● **PROBLEM STATEMENT**
Please copy out every line in the entries that includes the word "computer".

● **PROVIDED RECORDS**
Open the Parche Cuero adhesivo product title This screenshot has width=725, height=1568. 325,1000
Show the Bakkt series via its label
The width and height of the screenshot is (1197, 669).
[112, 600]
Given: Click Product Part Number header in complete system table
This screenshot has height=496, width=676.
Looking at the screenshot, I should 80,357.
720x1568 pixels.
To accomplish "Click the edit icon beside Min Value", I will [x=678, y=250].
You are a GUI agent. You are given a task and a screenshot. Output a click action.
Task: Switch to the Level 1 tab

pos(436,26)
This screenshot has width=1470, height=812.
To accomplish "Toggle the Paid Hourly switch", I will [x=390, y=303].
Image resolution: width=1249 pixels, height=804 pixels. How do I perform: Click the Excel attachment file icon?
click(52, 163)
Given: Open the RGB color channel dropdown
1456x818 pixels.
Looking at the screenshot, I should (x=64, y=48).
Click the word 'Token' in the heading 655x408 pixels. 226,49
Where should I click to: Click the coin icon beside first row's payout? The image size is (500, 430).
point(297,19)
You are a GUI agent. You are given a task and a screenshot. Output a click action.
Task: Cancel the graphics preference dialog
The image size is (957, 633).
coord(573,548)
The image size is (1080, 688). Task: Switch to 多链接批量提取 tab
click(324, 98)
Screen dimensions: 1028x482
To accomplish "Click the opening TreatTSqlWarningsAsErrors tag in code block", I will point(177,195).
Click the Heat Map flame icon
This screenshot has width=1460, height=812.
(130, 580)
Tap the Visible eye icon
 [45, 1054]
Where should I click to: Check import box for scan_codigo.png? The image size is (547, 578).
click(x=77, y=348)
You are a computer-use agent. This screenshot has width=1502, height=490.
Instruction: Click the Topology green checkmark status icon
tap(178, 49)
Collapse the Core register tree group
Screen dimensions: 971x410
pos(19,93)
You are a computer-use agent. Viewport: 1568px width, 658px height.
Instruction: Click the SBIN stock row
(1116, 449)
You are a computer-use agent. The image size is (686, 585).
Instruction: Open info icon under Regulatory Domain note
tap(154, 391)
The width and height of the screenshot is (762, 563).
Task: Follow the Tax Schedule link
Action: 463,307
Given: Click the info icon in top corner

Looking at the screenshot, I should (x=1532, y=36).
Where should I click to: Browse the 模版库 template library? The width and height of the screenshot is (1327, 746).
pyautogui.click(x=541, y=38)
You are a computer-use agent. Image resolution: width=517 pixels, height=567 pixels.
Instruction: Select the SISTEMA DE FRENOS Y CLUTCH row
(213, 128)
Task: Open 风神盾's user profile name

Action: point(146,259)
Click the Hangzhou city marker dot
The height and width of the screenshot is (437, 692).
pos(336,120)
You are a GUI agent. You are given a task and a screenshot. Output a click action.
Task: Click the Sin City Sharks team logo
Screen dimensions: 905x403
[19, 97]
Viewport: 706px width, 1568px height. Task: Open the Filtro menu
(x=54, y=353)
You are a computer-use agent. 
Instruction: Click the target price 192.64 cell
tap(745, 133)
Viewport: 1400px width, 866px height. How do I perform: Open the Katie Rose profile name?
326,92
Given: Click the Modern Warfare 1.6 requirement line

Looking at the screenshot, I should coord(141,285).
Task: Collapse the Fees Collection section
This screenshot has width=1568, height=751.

● **ANSWER TO THIS TASK**
You are a computer-use agent. This screenshot has width=1502, height=490.
You are a computer-use agent. Viewport: 1568px width, 658px height.
You are a computer-use agent. The image size is (686, 585).
You are a computer-use agent. Image resolution: width=517 pixels, height=567 pixels.
You are a computer-use agent. 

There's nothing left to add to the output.